Tuning a Guitar - Methods for Tuning a Guitar by Ear
Tuning an acoustic guitar can be tough at first. Everyone's been there at some point. I remember rushing home in the store with my first guitar, keen to get playing, but then realising which i had no idea how to go about tuning it. It can be incredibly frustrating and there's strong temptation for the beginner guitarist to read over the importance of good guitar tuning.
Tuning a guitar is a fundamentally important skill for everyone to get to grips with when beginning to learn guitar. It's very often the first challenge that most people face because they begin their musical journey, however if you simply fail at this first hurdle there is certainly every chance that one could give up on learning guitar altogether. No matter how good your playing is, if your guitar is out of tune, it's certain to sound terrible.
One choices to get your guitar teacher or even a friend to tune your guitar for you. This is fine as a quick fix to get you started however is not a satisfactory solution to the issue because, and this will be no surprise to you, guitars walk out tune! They can walk out tune as you play them or as environmental factors change. If you are relying on someone else to tune playing the guitar for you, what do you do when they are not there to help?
Guitars can go out of tune for any number of reasons. Tuning pegs may be accidentally knocked, temperature changes may cause expansion and contraction of the different component elements of your guitar, which has an influence on the tension of the strings and therefore on the tuning.
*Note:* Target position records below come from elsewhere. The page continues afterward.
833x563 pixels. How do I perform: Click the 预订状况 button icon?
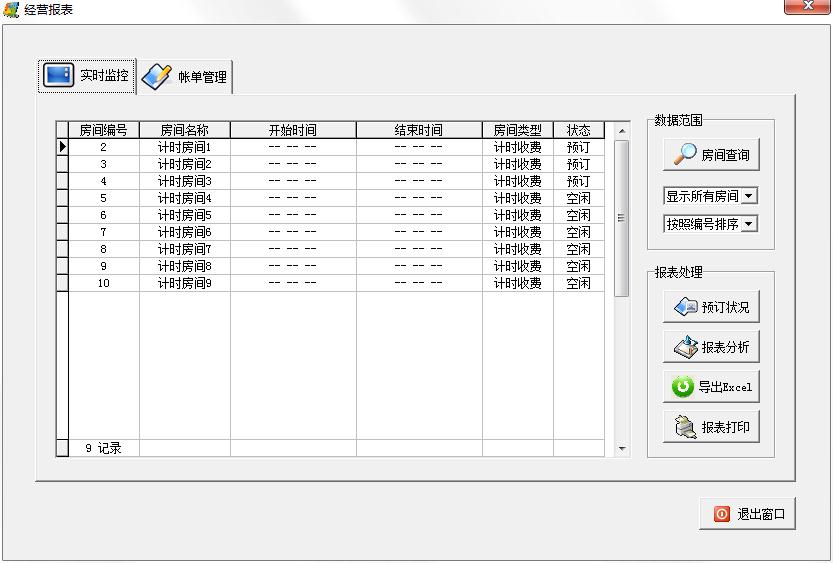686,307
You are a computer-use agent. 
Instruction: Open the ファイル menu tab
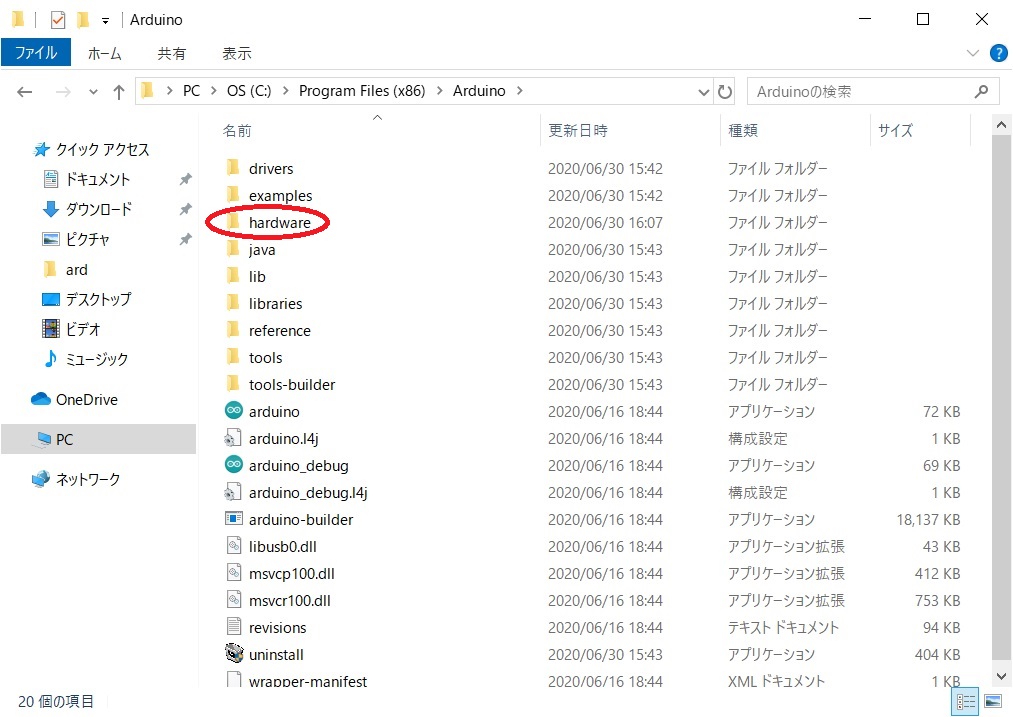coord(36,53)
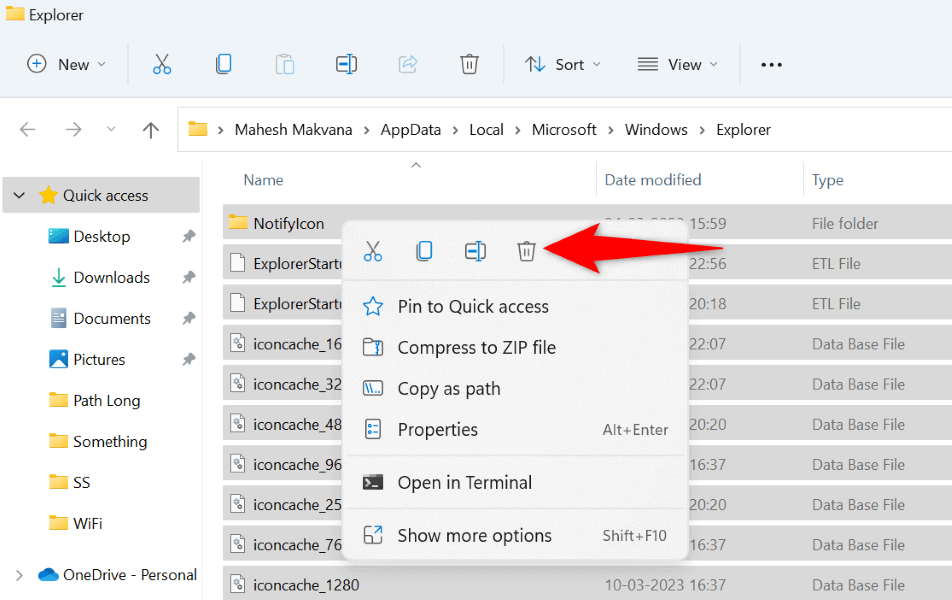Image resolution: width=952 pixels, height=600 pixels.
Task: Click the Copy icon in the toolbar
Action: [223, 64]
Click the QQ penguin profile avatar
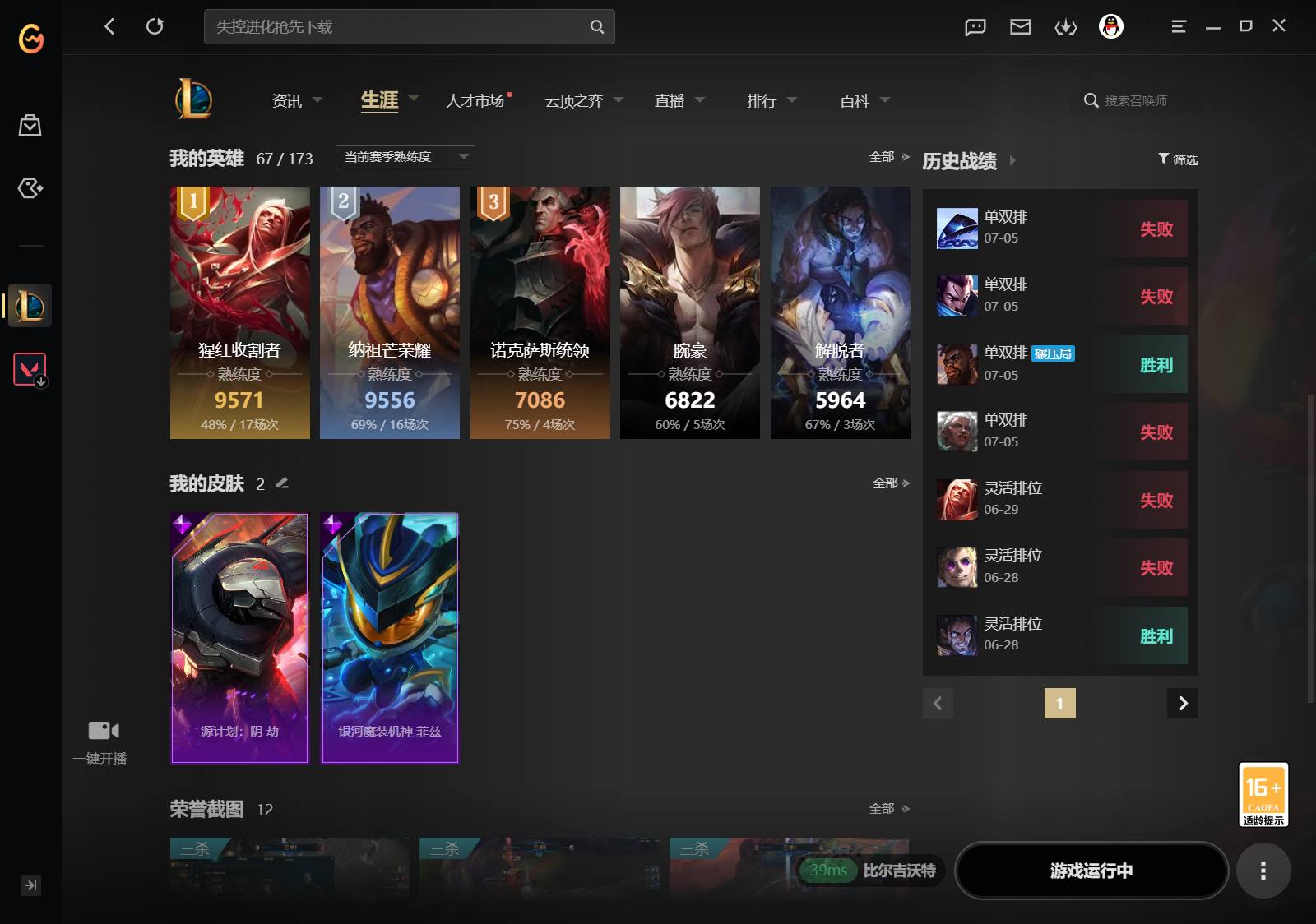The width and height of the screenshot is (1316, 924). [x=1111, y=27]
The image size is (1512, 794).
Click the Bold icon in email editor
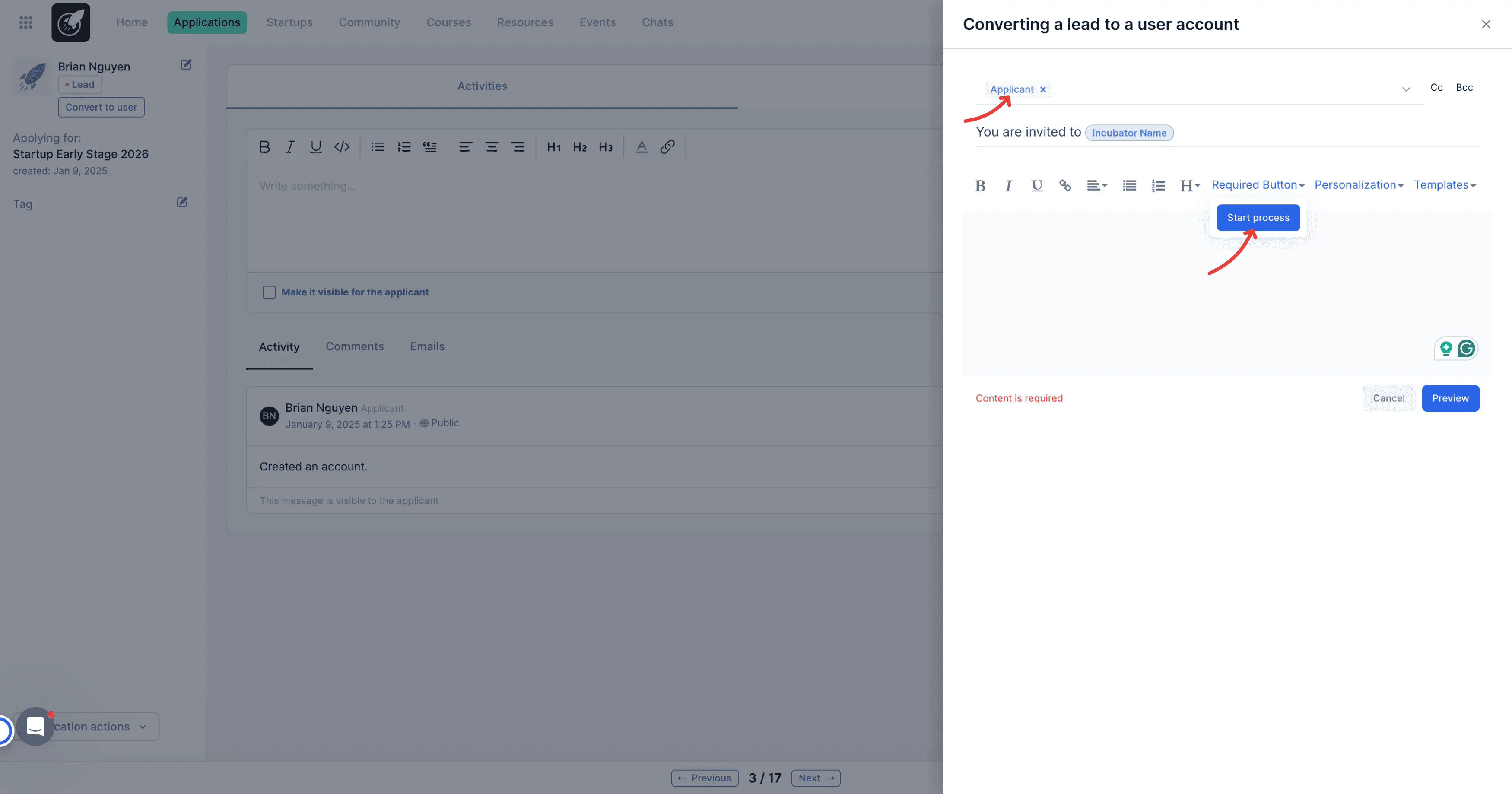tap(980, 186)
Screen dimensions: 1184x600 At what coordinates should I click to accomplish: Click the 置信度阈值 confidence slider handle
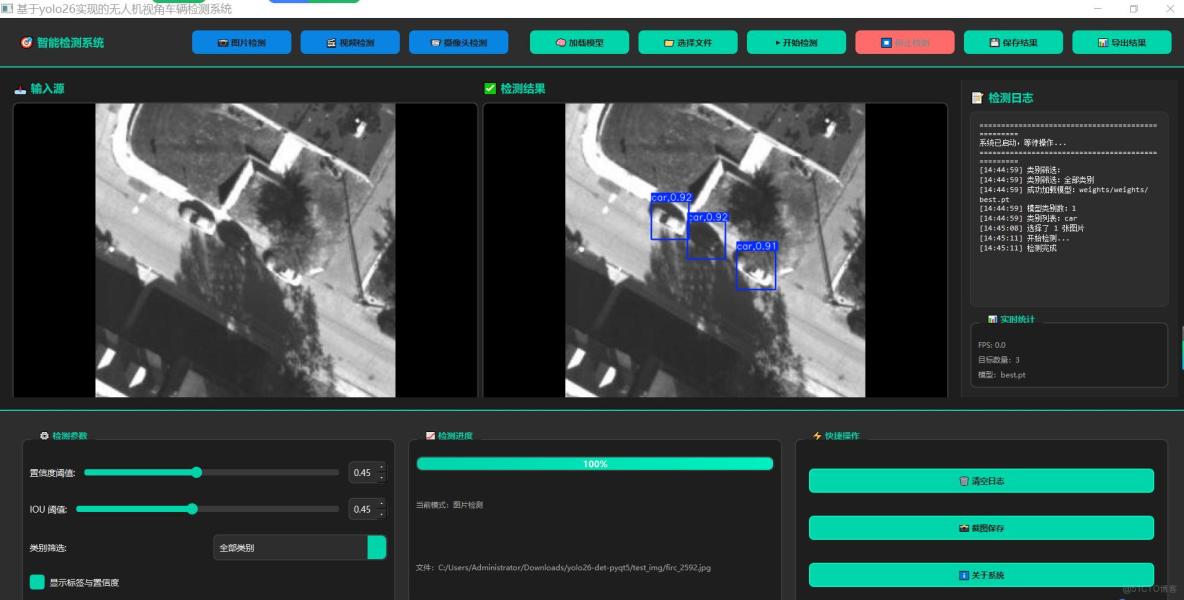click(x=197, y=472)
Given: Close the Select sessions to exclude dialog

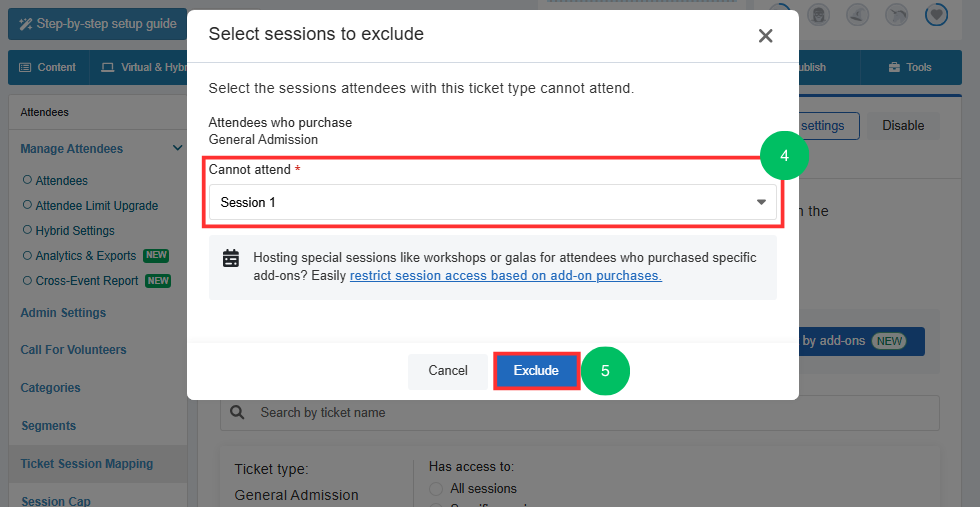Looking at the screenshot, I should tap(765, 36).
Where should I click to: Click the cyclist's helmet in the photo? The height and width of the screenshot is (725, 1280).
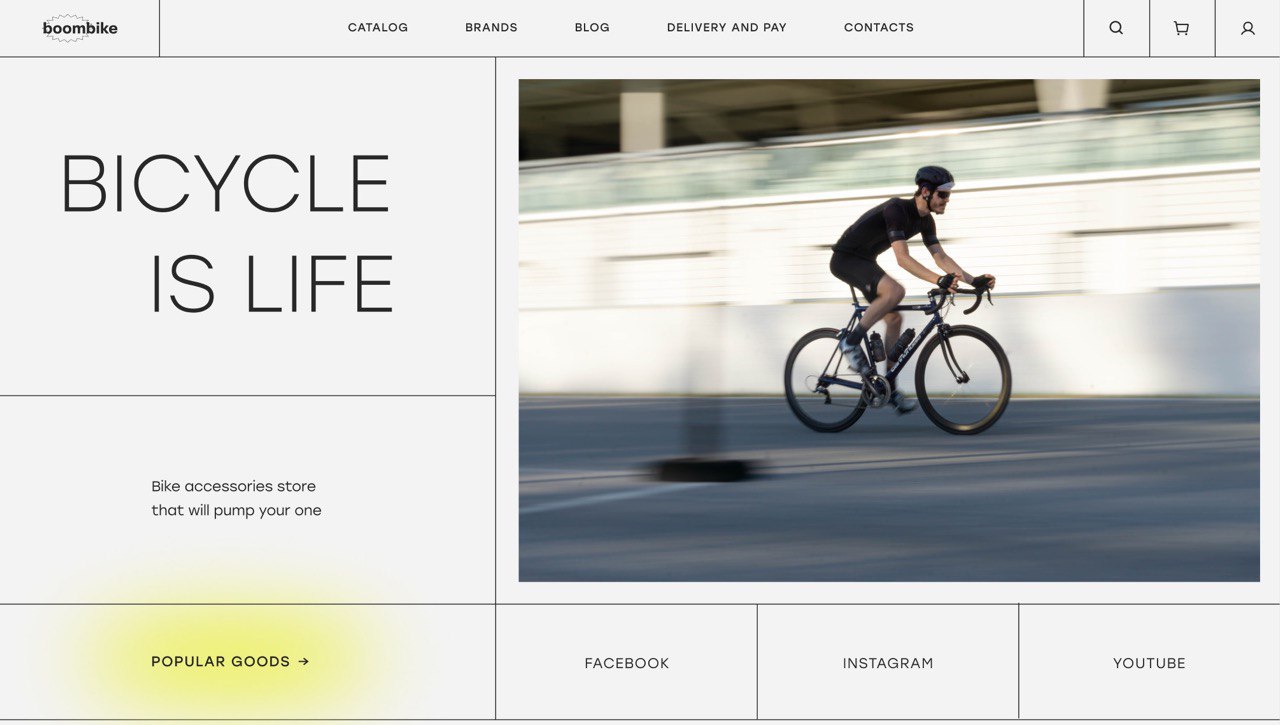[x=934, y=178]
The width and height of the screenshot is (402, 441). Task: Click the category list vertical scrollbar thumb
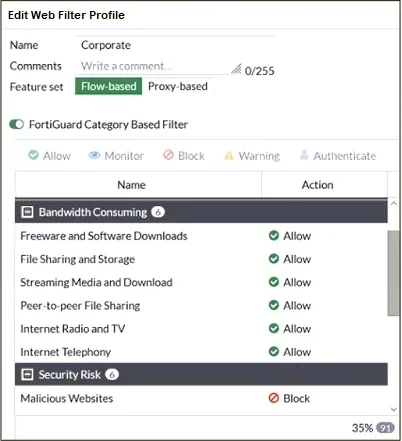[x=393, y=273]
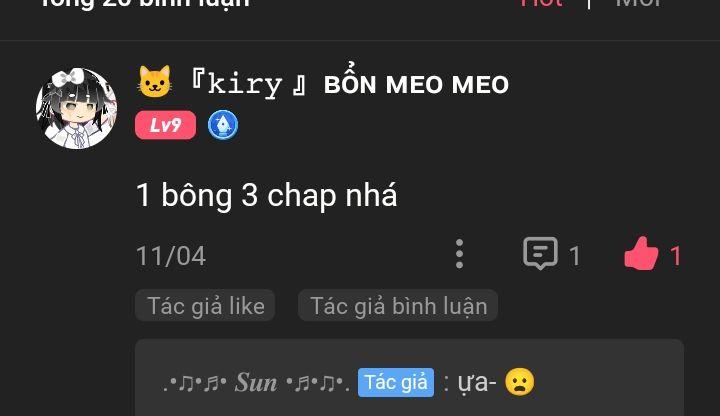Open the Sun author name in reply

click(256, 382)
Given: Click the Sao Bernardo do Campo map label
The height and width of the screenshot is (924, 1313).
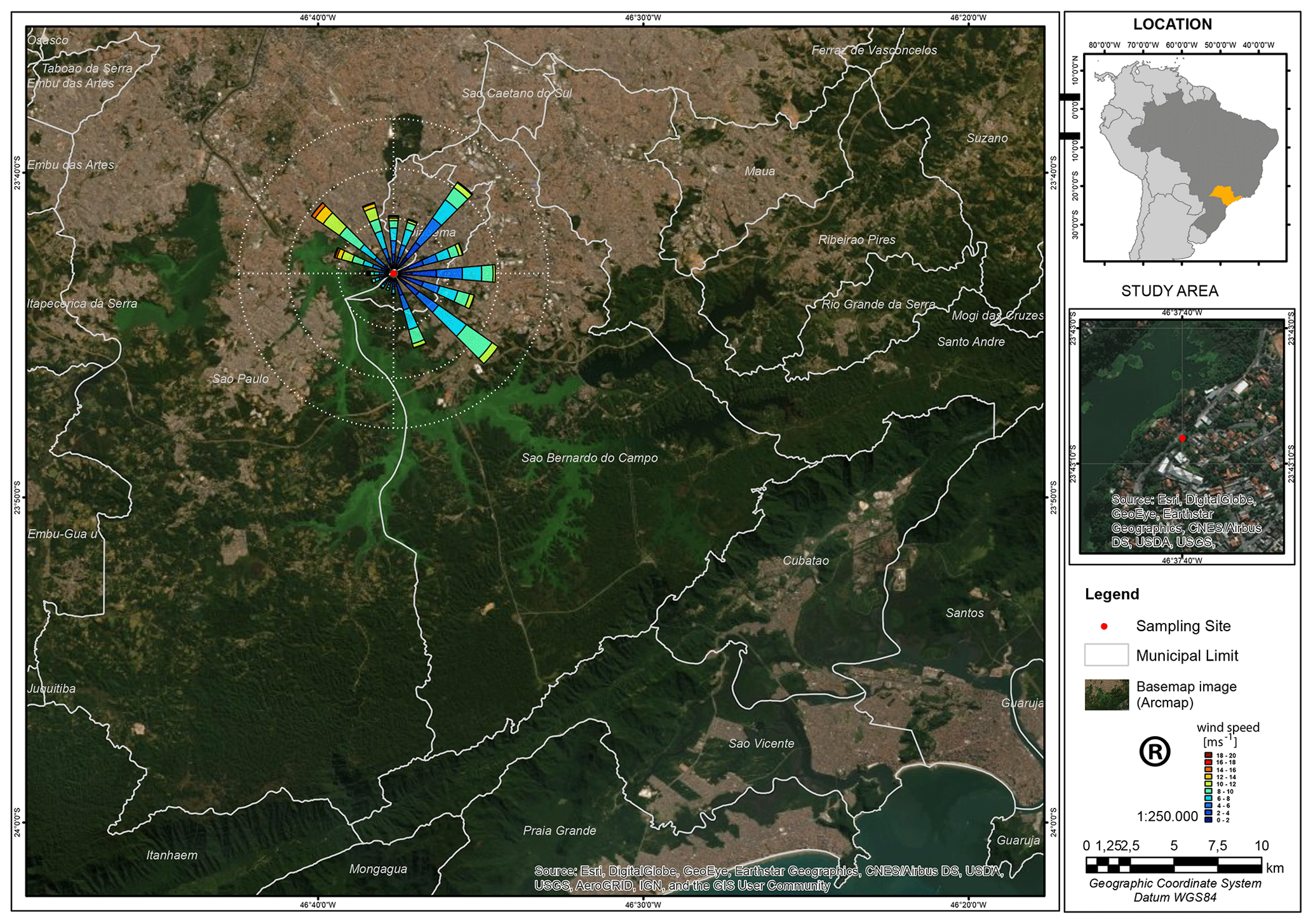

Unless you learn how to tune a guitar correctly, your playing will not sound good. Exactly what do you do about it?
Well, I'm about to give you foolproof instructions concerning how to tune your guitar the right way.
To begin with, you need to make sure that your 6th string is correctly in tune. The 6th string may be the thickest string on your guitar and must be tuned to E. This can be done in any number of ways. In case you are playing with other musicians, the best way is to get one of them, for example the pianist, to play the note E so that you can tune your 6th string to it.
Being in tune with all the other musicians in your band is quite crucial. If you are all slightly away from tune relative to one another, even if each individual guitar is correctly tuned in accordance with its own 6th string, the effect will be a discordant cacophony. This is no good result.
One other way would be to use an electronic tuner, pitch pipe or tuning fork to ensure your 6th string is at tune. However, this depends on the other members of your band also finding yourself in tune with the pitch pipe etc. As mentioned, make sure you and your fellow musicians are typical in tune relative to each other.
Once you've got your 6th string correctly in tune, you can tune the other strings relative to it. You do this by playing the fifth fret of the 6th string and taking advantage of that as the reference note for tuning outside 5th string. You are doing the same for the 4th string (5th fret of the 5th string should be the same as the open 4th string) and so forth all the way across the guitar fretboard. There is one exception to this, and that is the 2nd string, which has to be tuned to the 4th fret of the 3rd string.
Once you've carried out this process carefully, it is wise to go back to the beginning and double-check each string remains in tune. This is because sometimes, as you adjust the tension from the strings further throughout the guitar fretboard, it is possible to alter the tension of the previous strings because of small movements of the neck resulting from the changing forces exerted by the strings.